_EXERCISE DETAILS_.
Search the material for the string "logo" and copy each line where it occurs.

_DATA TO USE_.
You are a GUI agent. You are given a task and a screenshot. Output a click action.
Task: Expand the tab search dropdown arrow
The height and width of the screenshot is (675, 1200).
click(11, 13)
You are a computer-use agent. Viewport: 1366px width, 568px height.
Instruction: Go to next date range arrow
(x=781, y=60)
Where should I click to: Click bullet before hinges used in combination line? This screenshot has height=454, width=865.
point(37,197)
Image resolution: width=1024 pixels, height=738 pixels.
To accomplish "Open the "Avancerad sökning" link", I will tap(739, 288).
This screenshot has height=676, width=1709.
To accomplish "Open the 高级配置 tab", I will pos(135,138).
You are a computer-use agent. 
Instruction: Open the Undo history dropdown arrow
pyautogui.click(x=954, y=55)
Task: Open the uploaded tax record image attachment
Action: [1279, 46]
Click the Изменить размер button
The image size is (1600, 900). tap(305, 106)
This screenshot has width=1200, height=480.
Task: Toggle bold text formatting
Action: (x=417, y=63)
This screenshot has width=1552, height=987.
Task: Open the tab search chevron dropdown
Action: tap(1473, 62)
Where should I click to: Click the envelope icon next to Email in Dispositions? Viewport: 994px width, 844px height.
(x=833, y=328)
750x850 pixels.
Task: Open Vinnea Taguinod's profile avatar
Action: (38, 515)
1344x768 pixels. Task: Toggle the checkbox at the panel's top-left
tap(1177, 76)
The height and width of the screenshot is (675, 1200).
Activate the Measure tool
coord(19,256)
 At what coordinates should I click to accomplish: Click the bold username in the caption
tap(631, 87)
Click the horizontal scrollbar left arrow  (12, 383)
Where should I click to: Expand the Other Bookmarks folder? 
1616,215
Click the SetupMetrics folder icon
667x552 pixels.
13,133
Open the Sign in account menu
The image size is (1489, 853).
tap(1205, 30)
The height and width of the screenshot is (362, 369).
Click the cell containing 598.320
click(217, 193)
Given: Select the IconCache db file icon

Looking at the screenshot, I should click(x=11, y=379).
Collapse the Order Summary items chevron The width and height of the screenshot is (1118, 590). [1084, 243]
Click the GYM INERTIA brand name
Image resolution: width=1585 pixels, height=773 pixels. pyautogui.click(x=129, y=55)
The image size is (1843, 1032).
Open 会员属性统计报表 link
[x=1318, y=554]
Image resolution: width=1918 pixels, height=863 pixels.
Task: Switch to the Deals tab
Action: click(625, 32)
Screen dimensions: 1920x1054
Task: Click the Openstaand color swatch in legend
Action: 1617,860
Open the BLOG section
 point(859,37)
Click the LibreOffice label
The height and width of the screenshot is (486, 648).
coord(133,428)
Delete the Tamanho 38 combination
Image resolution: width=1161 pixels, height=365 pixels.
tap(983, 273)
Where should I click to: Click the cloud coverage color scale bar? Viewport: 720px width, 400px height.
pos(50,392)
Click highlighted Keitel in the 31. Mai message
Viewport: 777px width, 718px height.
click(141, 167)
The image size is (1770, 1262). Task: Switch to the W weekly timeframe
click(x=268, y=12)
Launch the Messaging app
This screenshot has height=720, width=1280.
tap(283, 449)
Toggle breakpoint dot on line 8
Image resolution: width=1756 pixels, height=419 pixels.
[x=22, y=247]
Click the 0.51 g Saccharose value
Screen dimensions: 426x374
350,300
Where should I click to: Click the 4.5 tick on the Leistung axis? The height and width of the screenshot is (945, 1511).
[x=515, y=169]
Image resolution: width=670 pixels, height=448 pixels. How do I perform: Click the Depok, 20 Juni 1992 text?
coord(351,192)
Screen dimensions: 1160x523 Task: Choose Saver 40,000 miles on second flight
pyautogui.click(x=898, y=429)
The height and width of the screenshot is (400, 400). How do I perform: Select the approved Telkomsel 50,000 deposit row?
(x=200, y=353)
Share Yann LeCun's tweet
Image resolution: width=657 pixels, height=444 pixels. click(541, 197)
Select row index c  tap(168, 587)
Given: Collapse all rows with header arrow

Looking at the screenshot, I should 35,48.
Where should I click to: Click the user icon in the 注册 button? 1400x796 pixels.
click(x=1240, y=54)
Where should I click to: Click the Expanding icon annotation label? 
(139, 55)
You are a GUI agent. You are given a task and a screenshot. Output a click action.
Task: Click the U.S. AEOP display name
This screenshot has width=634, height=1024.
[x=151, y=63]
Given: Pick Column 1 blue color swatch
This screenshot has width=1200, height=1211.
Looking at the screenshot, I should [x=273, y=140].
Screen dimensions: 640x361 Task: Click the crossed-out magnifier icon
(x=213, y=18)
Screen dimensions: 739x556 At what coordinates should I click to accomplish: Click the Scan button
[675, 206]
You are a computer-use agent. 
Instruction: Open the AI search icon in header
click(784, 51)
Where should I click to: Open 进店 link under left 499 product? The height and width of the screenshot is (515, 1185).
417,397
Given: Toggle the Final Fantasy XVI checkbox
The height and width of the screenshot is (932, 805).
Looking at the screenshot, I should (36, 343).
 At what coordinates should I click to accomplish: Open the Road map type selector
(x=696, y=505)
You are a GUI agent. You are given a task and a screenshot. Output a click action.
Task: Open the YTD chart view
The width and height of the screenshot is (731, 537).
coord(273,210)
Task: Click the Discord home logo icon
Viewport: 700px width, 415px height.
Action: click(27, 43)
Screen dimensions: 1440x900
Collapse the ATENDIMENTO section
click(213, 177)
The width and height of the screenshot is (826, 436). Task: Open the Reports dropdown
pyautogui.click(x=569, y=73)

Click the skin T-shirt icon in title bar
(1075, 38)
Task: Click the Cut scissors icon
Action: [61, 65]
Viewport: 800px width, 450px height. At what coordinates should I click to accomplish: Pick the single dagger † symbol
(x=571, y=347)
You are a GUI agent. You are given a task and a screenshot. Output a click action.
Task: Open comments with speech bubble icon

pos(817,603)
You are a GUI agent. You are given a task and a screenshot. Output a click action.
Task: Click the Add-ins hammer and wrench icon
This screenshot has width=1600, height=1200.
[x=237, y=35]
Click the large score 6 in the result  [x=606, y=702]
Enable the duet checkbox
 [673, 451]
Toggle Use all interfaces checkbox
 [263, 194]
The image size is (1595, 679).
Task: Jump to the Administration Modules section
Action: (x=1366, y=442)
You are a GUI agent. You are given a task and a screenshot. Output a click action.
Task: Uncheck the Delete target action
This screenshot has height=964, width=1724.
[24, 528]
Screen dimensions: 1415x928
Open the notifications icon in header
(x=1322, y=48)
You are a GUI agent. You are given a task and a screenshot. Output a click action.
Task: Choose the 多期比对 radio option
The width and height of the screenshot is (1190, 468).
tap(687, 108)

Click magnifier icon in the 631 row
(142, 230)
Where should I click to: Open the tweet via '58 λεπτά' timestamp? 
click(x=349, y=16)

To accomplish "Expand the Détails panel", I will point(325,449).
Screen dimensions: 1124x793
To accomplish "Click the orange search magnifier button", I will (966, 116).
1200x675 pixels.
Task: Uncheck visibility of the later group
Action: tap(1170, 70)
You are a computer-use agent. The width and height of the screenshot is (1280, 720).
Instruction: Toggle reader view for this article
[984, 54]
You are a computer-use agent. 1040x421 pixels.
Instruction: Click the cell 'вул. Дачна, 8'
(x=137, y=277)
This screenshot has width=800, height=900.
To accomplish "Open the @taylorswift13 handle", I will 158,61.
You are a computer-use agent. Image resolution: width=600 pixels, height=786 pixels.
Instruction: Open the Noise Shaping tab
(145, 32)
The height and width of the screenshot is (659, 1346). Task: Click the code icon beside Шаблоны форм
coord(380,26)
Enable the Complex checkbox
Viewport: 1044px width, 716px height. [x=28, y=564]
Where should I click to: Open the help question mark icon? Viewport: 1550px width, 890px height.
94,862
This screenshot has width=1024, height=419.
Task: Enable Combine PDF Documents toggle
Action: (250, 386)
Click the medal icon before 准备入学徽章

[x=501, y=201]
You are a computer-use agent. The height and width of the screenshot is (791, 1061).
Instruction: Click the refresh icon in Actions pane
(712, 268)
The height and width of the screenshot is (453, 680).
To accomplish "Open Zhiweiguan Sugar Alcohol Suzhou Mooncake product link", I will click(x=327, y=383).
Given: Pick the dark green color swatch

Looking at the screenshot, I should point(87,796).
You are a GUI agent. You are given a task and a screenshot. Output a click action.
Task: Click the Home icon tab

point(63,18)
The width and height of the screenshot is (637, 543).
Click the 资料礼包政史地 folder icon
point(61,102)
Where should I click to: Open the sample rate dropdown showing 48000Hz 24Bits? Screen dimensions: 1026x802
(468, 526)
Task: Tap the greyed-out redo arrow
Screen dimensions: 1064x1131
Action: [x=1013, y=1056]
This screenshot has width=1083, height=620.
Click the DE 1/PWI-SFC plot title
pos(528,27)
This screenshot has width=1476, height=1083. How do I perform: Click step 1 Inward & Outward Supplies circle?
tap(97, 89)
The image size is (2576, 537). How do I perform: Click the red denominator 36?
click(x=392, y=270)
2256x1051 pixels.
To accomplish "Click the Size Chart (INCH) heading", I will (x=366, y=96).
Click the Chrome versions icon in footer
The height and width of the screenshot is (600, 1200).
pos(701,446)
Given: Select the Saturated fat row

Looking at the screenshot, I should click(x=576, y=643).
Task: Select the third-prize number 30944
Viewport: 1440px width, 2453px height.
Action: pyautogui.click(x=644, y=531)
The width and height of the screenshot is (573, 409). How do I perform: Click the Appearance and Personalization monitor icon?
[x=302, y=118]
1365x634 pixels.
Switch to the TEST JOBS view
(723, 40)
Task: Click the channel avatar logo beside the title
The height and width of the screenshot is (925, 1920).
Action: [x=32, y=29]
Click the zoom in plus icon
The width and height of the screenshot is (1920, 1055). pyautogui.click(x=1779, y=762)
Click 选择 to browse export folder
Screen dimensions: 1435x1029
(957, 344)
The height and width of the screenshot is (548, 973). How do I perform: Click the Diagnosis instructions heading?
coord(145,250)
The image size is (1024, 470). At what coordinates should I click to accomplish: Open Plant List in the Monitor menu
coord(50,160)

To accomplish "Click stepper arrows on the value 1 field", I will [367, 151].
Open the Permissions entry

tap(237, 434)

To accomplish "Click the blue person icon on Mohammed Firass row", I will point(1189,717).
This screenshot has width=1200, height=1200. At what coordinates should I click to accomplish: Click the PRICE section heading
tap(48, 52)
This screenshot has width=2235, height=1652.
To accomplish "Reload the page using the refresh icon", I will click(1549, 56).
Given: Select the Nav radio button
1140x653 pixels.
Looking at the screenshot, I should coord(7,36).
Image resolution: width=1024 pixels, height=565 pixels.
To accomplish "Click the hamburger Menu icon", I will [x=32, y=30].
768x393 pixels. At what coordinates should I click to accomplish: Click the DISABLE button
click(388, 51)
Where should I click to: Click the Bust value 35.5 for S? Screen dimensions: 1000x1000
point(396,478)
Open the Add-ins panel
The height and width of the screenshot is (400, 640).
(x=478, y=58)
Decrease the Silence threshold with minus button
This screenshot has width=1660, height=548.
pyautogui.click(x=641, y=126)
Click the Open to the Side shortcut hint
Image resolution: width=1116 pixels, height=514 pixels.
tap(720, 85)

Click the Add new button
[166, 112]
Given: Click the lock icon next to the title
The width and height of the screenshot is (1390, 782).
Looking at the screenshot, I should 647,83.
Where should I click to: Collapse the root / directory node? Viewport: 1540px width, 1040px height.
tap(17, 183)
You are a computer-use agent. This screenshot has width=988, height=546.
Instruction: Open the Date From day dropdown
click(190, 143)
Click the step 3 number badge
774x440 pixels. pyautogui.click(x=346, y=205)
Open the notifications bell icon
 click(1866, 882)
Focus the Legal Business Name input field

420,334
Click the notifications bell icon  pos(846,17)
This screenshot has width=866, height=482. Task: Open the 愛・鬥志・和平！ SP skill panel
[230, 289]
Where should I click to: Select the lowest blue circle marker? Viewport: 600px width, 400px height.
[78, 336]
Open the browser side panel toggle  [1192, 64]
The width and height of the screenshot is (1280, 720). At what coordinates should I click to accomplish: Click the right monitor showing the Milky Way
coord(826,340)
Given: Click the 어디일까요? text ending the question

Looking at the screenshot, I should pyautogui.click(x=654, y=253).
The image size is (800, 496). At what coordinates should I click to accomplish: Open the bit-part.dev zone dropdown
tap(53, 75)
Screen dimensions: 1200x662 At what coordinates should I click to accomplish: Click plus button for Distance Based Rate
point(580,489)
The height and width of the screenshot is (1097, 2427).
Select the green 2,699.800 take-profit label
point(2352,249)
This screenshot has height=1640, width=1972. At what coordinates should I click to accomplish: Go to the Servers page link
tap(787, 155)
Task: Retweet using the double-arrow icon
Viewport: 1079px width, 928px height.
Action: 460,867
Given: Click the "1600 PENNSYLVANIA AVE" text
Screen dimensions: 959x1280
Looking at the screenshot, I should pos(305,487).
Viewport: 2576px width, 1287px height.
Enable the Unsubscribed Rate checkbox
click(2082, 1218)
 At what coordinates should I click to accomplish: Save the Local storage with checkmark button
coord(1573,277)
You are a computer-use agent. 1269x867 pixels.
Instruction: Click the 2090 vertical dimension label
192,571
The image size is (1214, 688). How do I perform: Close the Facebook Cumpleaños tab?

_RESPONSE TO THIS EXERCISE_.
Task: Click the Discord home logo icon
Task: Click the channel avatar logo beside the title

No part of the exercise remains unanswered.